- _What you have to do_
Please present all of the material below as a numbered list, leaving out any blank lines.

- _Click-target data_
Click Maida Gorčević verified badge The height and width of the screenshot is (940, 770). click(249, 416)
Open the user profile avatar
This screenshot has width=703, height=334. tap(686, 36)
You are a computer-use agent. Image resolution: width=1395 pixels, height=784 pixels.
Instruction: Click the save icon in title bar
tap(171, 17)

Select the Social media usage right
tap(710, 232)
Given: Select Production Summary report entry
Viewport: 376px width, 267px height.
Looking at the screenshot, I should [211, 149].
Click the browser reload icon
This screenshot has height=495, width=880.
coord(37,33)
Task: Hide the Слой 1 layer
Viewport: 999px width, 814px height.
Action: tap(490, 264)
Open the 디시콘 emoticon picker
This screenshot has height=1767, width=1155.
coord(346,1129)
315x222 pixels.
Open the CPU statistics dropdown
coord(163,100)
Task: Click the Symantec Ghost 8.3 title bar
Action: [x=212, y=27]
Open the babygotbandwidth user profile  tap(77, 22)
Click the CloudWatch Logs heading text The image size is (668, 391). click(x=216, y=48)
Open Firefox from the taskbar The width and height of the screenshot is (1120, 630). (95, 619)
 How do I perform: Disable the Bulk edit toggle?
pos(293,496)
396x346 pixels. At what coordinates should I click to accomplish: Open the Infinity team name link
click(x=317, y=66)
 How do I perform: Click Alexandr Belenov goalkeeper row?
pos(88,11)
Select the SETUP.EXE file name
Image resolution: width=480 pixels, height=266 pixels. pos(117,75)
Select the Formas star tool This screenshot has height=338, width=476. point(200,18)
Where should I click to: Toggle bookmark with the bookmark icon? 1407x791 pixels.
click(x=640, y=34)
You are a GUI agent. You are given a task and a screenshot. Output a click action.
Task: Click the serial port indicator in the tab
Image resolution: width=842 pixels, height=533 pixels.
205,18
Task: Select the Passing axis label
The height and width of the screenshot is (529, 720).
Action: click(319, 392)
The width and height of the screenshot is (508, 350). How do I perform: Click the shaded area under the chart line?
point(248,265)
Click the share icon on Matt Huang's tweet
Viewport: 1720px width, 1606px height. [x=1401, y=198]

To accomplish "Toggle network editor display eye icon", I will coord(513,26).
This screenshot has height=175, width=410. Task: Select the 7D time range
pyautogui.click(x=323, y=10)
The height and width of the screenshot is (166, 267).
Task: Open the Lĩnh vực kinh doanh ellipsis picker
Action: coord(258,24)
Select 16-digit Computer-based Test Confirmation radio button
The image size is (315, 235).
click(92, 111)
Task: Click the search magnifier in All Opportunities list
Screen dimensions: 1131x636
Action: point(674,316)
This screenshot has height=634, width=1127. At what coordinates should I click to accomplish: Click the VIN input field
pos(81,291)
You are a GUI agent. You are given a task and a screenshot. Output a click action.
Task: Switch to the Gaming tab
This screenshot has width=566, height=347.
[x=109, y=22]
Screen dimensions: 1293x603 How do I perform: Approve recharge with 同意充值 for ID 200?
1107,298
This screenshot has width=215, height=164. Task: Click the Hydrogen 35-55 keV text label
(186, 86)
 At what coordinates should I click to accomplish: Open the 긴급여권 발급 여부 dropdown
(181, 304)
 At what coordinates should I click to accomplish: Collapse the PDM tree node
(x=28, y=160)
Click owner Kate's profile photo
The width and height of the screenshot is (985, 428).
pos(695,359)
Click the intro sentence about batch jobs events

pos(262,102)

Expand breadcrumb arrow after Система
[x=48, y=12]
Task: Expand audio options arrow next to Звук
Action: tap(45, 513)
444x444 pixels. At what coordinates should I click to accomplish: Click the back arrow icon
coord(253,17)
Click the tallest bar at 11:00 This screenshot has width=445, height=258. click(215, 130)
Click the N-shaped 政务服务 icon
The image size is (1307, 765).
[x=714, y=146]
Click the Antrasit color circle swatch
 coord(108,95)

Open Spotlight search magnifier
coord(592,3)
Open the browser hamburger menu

- _Exercise solution_
1. Click Maida Gorčević verified badge The height and width of the screenshot is (940, 770). click(249, 416)
2. Open the user profile avatar
3. This screenshot has width=703, height=334. tap(686, 36)
4. You are a computer-use agent. Image resolution: width=1395 pixels, height=784 pixels.
5. Instruction: Click the save icon in title bar
6. tap(171, 17)
7. Select the Social media usage right
8. tap(710, 232)
9. Given: Select Production Summary report entry
10. Viewport: 376px width, 267px height.
11. Looking at the screenshot, I should [211, 149].
12. Click the browser reload icon
13. This screenshot has height=495, width=880.
14. coord(37,33)
15. Task: Hide the Слой 1 layer
16. Viewport: 999px width, 814px height.
17. Action: tap(490, 264)
18. Open the 디시콘 emoticon picker
19. This screenshot has height=1767, width=1155.
20. coord(346,1129)
21. 315x222 pixels.
22. Open the CPU statistics dropdown
23. coord(163,100)
24. Task: Click the Symantec Ghost 8.3 title bar
25. Action: [x=212, y=27]
26. Open the babygotbandwidth user profile  tap(77, 22)
27. Click the CloudWatch Logs heading text The image size is (668, 391). click(x=216, y=48)
28. Open Firefox from the taskbar The width and height of the screenshot is (1120, 630). (95, 619)
29.  How do I perform: Disable the Bulk edit toggle?
30. pos(293,496)
31. 396x346 pixels. At what coordinates should I click to accomplish: Open the Infinity team name link
32. click(x=317, y=66)
33.  How do I perform: Click Alexandr Belenov goalkeeper row?
34. pos(88,11)
35. Select the SETUP.EXE file name
36. Image resolution: width=480 pixels, height=266 pixels. pos(117,75)
37. Select the Formas star tool This screenshot has height=338, width=476. point(200,18)
38. Where should I click to: Toggle bookmark with the bookmark icon? 1407x791 pixels.
39. click(x=640, y=34)
40. You are a GUI agent. You are given a task and a screenshot. Output a click action.
41. Task: Click the serial port indicator in the tab
42. Image resolution: width=842 pixels, height=533 pixels.
43. 205,18
44. Task: Select the Passing axis label
45. The height and width of the screenshot is (529, 720).
46. Action: click(319, 392)
47. The width and height of the screenshot is (508, 350). How do I perform: Click the shaded area under the chart line?
48. point(248,265)
49. Click the share icon on Matt Huang's tweet
50. Viewport: 1720px width, 1606px height. [x=1401, y=198]
51. To accomplish "Toggle network editor display eye icon", I will coord(513,26).
52. This screenshot has height=175, width=410. Task: Select the 7D time range
53. pyautogui.click(x=323, y=10)
54. The height and width of the screenshot is (166, 267).
55. Task: Open the Lĩnh vực kinh doanh ellipsis picker
56. Action: coord(258,24)
57. Select 16-digit Computer-based Test Confirmation radio button
58. The image size is (315, 235).
59. click(92, 111)
60. Task: Click the search magnifier in All Opportunities list
61. Screen dimensions: 1131x636
62. Action: point(674,316)
63. This screenshot has height=634, width=1127. At what coordinates should I click to accomplish: Click the VIN input field
64. pos(81,291)
65. You are a GUI agent. You are given a task and a screenshot. Output a click action.
66. Task: Switch to the Gaming tab
67. This screenshot has width=566, height=347.
68. [x=109, y=22]
69. Screen dimensions: 1293x603 How do I perform: Approve recharge with 同意充值 for ID 200?
70. 1107,298
71. This screenshot has width=215, height=164. Task: Click the Hydrogen 35-55 keV text label
72. (186, 86)
73.  At what coordinates should I click to accomplish: Open the 긴급여권 발급 여부 dropdown
74. (181, 304)
75.  At what coordinates should I click to accomplish: Collapse the PDM tree node
76. (x=28, y=160)
77. Click owner Kate's profile photo
78. The width and height of the screenshot is (985, 428).
79. pos(695,359)
80. Click the intro sentence about batch jobs events
81. pos(262,102)
82. Expand breadcrumb arrow after Система
83. [x=48, y=12]
84. Task: Expand audio options arrow next to Звук
85. Action: tap(45, 513)
86. 444x444 pixels. At what coordinates should I click to accomplish: Click the back arrow icon
87. coord(253,17)
88. Click the tallest bar at 11:00 This screenshot has width=445, height=258. click(215, 130)
89. Click the N-shaped 政务服务 icon
90. The image size is (1307, 765).
91. [x=714, y=146]
92. Click the Antrasit color circle swatch
93.  coord(108,95)
94. Open Spotlight search magnifier
95. coord(592,3)
96. Open the browser hamburger menu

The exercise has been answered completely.